What this task involves —
Reproduce only this range: the line holding "Where should I" through the last line of the data below, both included, exactly, with no pictures.

Stored data entries
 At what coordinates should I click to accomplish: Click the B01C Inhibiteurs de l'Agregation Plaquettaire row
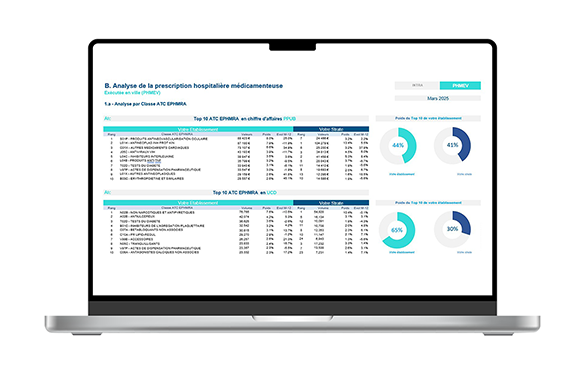pos(236,226)
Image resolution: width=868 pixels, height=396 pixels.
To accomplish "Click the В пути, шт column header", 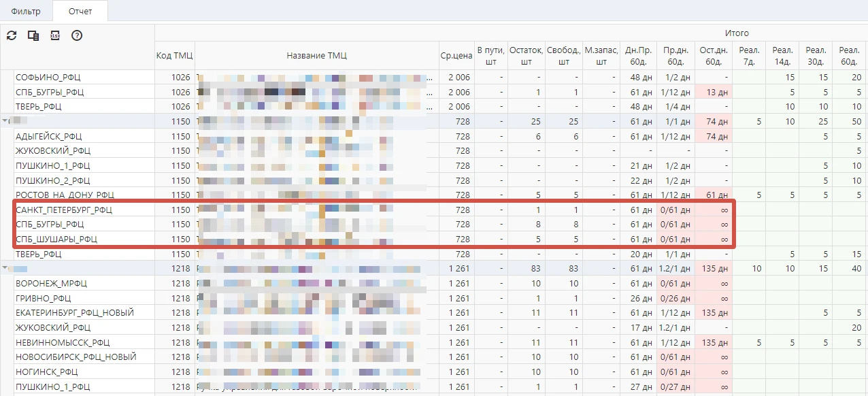I will point(490,56).
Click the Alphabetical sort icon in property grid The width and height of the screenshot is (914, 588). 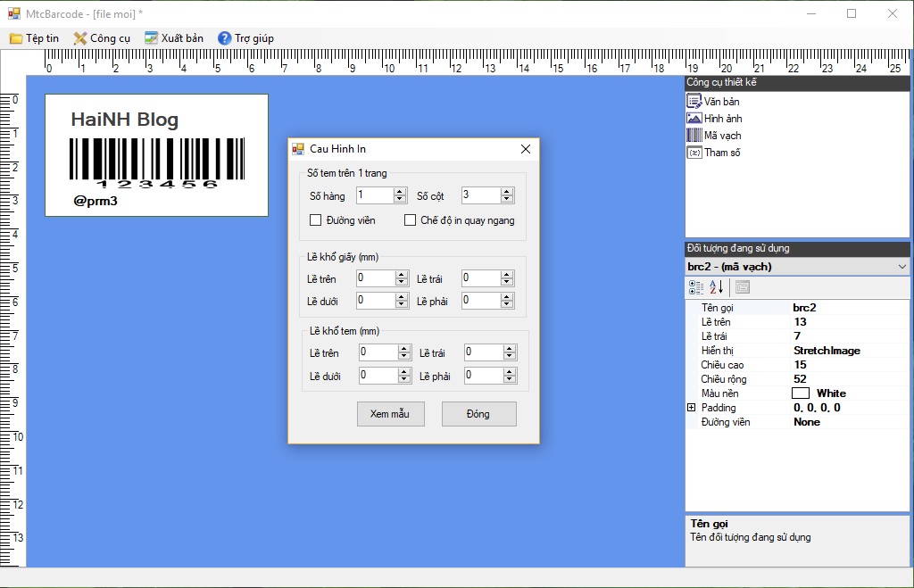pos(717,287)
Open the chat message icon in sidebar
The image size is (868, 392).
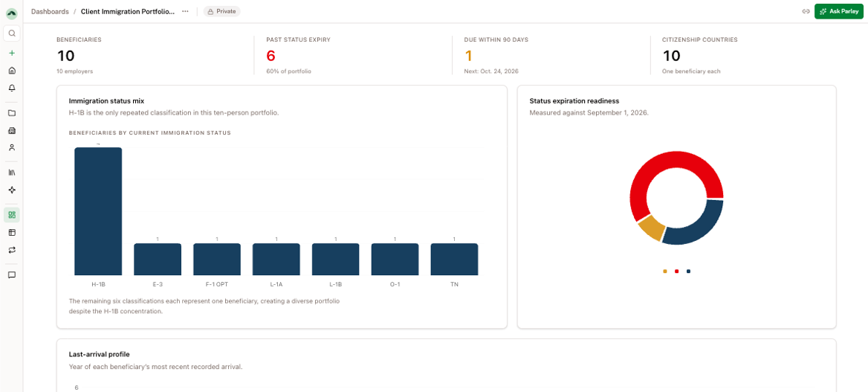(12, 274)
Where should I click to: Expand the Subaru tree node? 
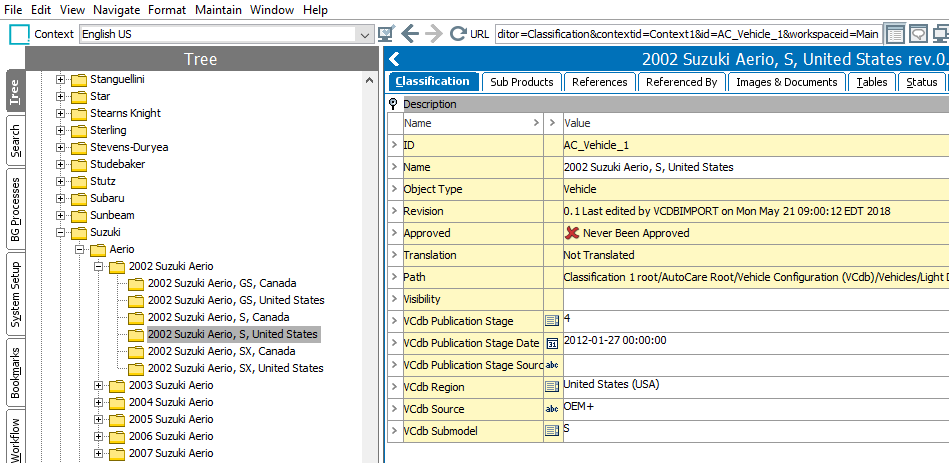pos(61,198)
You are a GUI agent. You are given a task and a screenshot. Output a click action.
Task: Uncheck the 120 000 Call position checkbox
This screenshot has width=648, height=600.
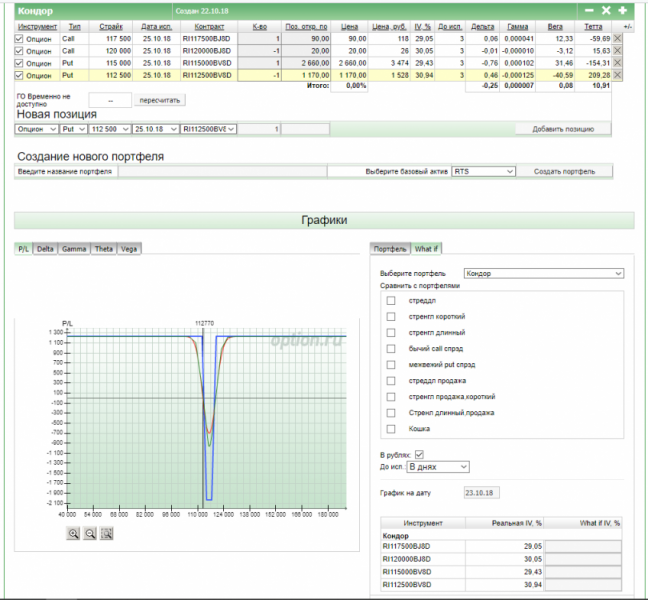(20, 50)
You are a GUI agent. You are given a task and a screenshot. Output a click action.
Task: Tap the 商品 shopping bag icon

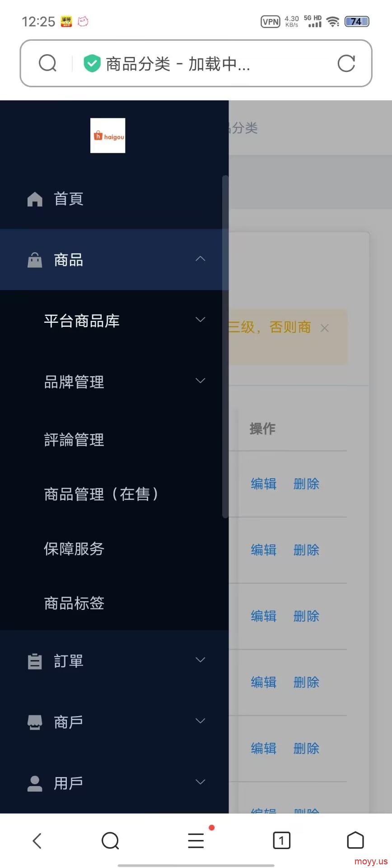click(x=35, y=260)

Problem solution —
Where should I click to: Expand the Subaru tree node? 
pos(61,198)
You are a GUI agent. You are given a task and a screenshot. Output a click action.
Task: Uncheck the 120 000 Call position checkbox
This screenshot has width=648, height=600.
(20, 50)
You are a GUI agent. You are given a task and a screenshot. Output a click action.
Task: Tap the 商品 shopping bag icon

click(x=35, y=260)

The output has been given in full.